▶ **What is expected**
Every entry below needs to be printed again exactly, with its pictures left out.

(Stored data entries)
Segment Open

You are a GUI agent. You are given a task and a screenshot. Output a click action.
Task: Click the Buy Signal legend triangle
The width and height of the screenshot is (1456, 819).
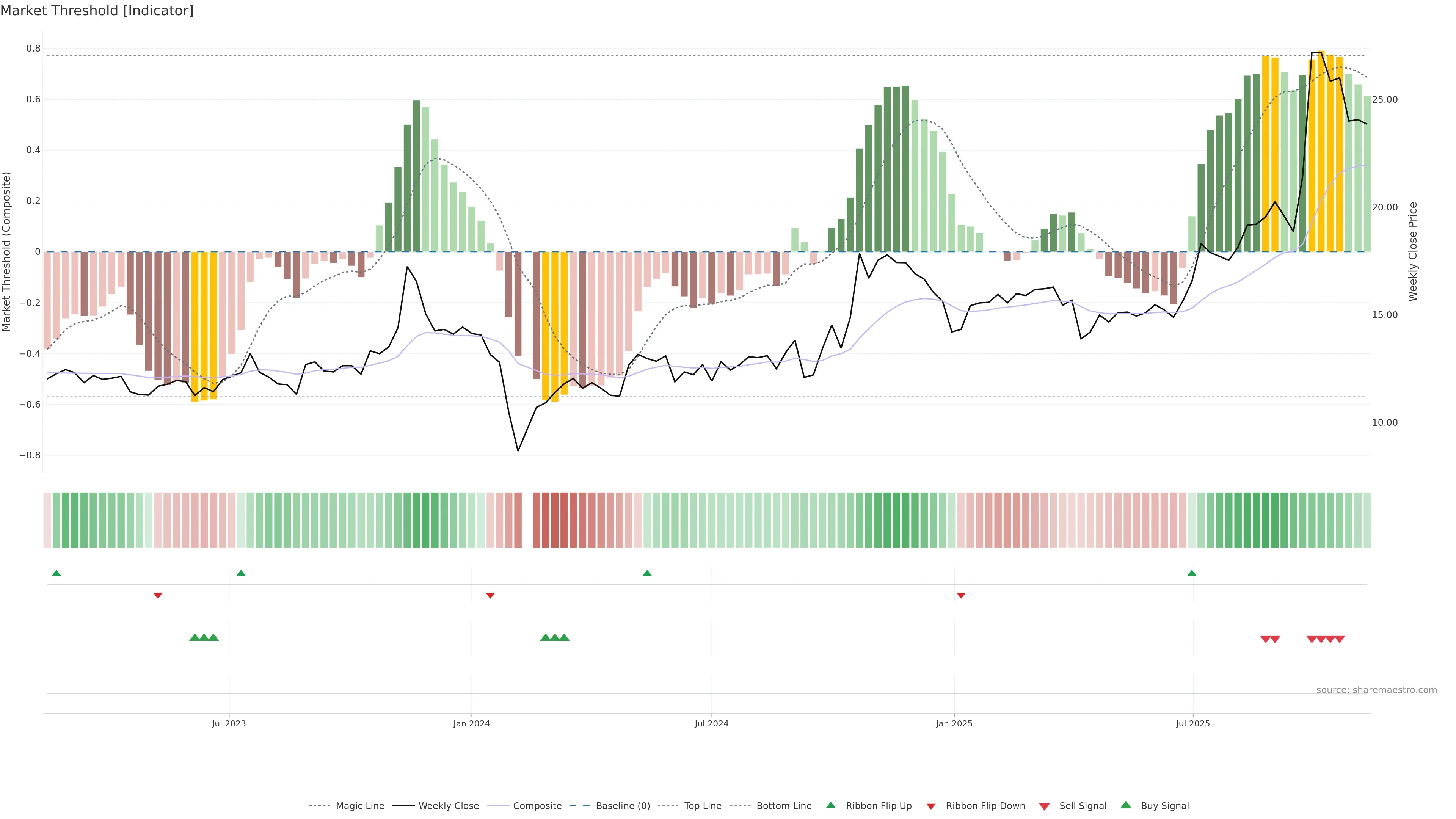tap(1126, 805)
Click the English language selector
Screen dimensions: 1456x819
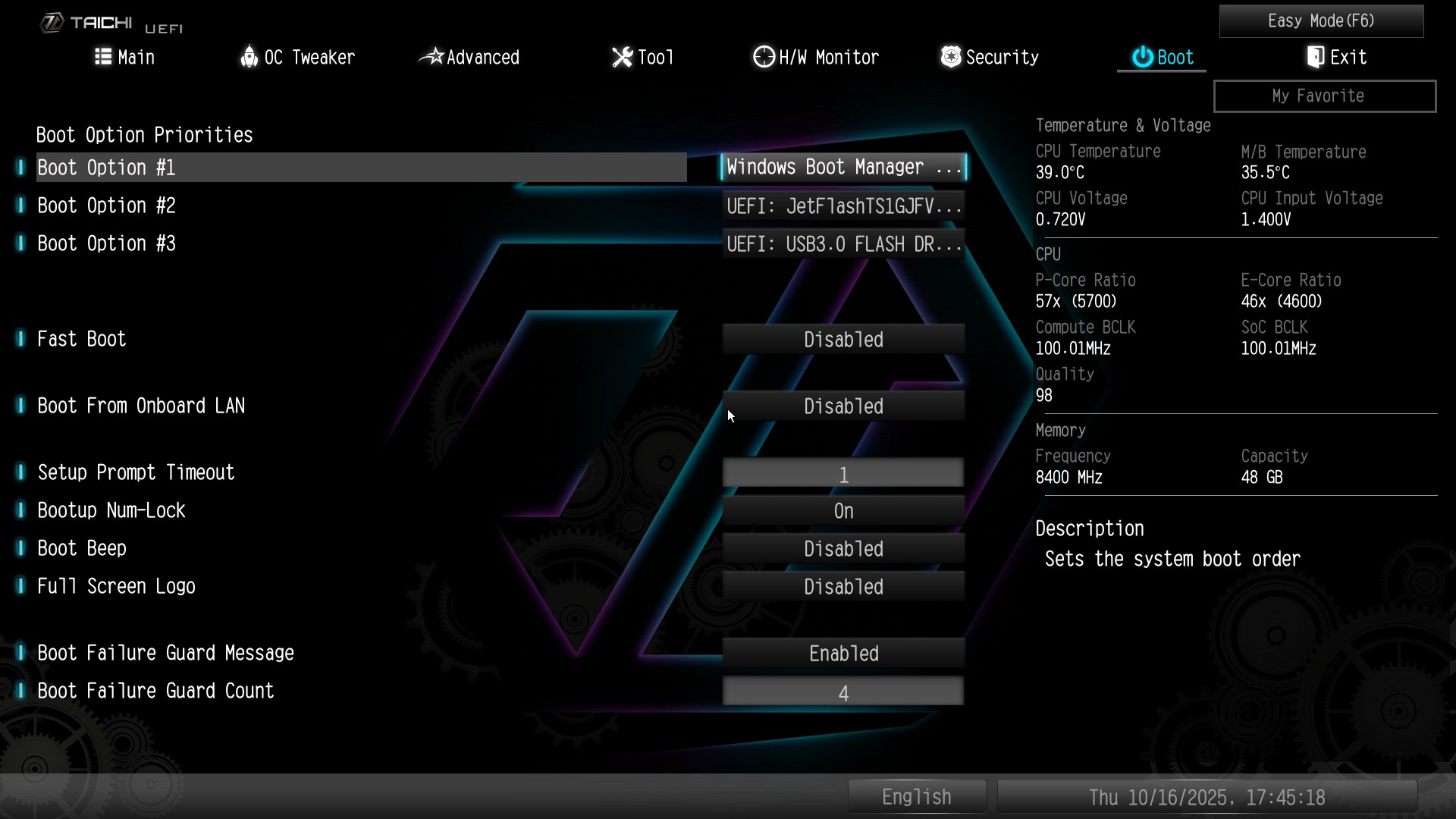916,796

Segment Closed

▶ **Response to the exercise**
You are a GUI agent. You are given a task and a screenshot. Output a click action.
Task: Click the Buy Signal legend triangle
The width and height of the screenshot is (1456, 819).
tap(1126, 805)
Click the English language selector
Screen dimensions: 1456x819
916,796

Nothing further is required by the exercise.